L’Église Orthodoxe d’Ukraine est la confession la plus importante d’Ukraine. On compte dans sa juridiction douze mille cinq cents paroisses, plus de deux cents cinquante monastères, douze mille prêtres, plus de cinq mille moines et moniales. Par comparaison, les autres confessions orthodoxes d’Ukraine ont, toutes ensemble, environ cinq mille paroisses et un peu plus de deux cents moines et moniales.
Pour ce qui concerne le nombre de fidèles, je crois qu’il s’agit de nombreux millions. Mais il n’est pas possible d’en préciser exactement le nombre car des statistiques de ce genre n’existent pas sur place. Pour la Grande Procession à Kiev, on rassemble deux cents cinquante mille hommes et femmes ; il est possible d’en faire le compte. Évidemment, la majorité des fidèles ne participent pas à la procession, seulement une petite proportion, mais ils proviennent de toutes les éparchies. Et il faut tenir compte du fait qu’il est de nombreux qui voudraient venir à Kiev, mais dont l’organisation du voyage est empêchée par les autorités qui mettent des bâtons dans les roues à différents niveaux… La «toute petite proportion» rassemblée en un jour dans une ville s’élève à deux cents cinquante mille.

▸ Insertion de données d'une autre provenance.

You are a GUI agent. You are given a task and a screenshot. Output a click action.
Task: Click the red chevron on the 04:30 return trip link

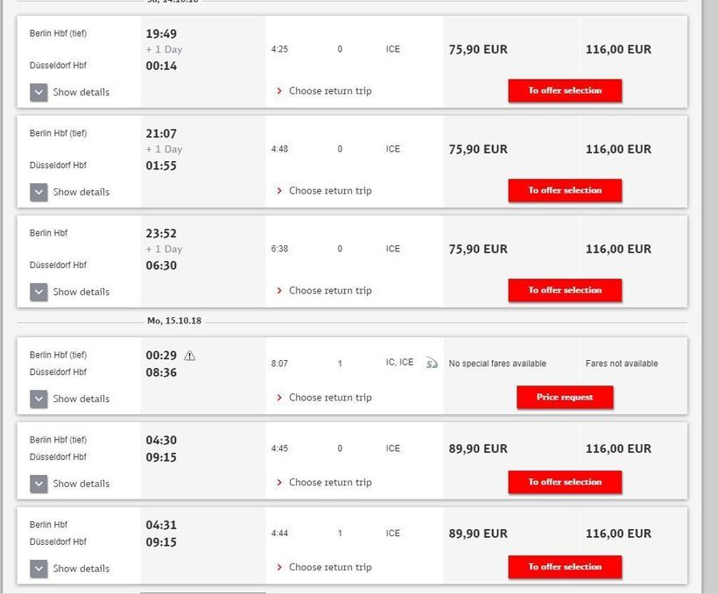click(279, 482)
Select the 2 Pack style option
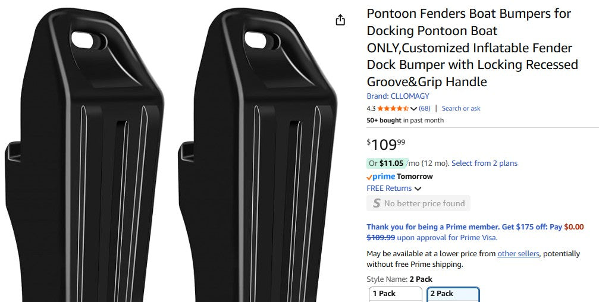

Nos opposants se basent sur des enquêtes d’opinions et des statistiques, en particulier sur les indications de leur centre de recherches politiques et économiques, Razoumkov, qui, comme on le sait, sert les intérêts politiques antirusses des autorités ukrainiennes.

Procession des 250000 fidèles à Kiev en juillet 2018

Tout d’abord, les résultats des différentes enquêtes d’opinions différent diamétralement. Parfois, ils sont complètement contradictoires. Ensuite, et c’est essentiel, aucune enquête sociologique ne donne un tableau objectif de la vie religieuse dans le pays. Ils n’abordent jamais le nombre de fidèles pratiquants. Mais ce tableau de la vie religieuse, il existe pourtant. Ils ne travaillent pas avec des statistiques de remplissage des paroisses et des monastères, ils donnent seulement un spectre de préférences de «l’audience TV». Il ne s’agit donc pas de gens croyants, mais du «tout venant». Ils mènent l’enquête parmi des répondants qui savent à peine comment tracer le signe de croix. Mais pour le reste, ils savent très bien ce qu’on leur enseigne à la télévision, quelle Église est «la bonne» et quelle est l’«ennemie». Mais en réalité, le véritable indicateur de la quantité de fidèles de l’une et l’autre confession, ce sont les paroisses, les monastères, les prêtres, les moines et les moniales, et nous en avons parlé voici quelques instants.
Au cours des derniers mois, la presse s’est empressée de faire de la propagande pour le «tomos de l’autocéphalie de l’Église d’Ukraine», thème soulevé par les politiciens ukrainiens. L’adresse du Président Porochenko et de la Rada au Patriarche de Constantinople ont enfreint la séparation de l’Église et de l’État telle qu’en dispose l’article 35 de la Constitution ukrainienne. Qu’en est-il?
Cela est incontestablement le cas. Les tentatives d’intrusion dans la vie religieuse de la société, qui ont été menées par les acteurs politiques ukrainiens, peuvent être qualifiées d’inconstitutionnelles. Il ne s’agit pas même de la soi-disant adresse que vous évoquiez. A la suite de celle-ci, des fonctionnaires de rangs divers ont chacun dans leur sphère de compétences, «travaillé» activement à cette question ; des diplomates, des responsables de districts, des oblasts, etc…
Et dans l’ignorance des questions ecclésiastiques, l’audience se demande ce qu’il pourrait y avoir de nocif dans l’initiative des politiciens ? Qu’y aurait-il de mal à ce que l’Ukraine ait sa propre Église, autocéphale?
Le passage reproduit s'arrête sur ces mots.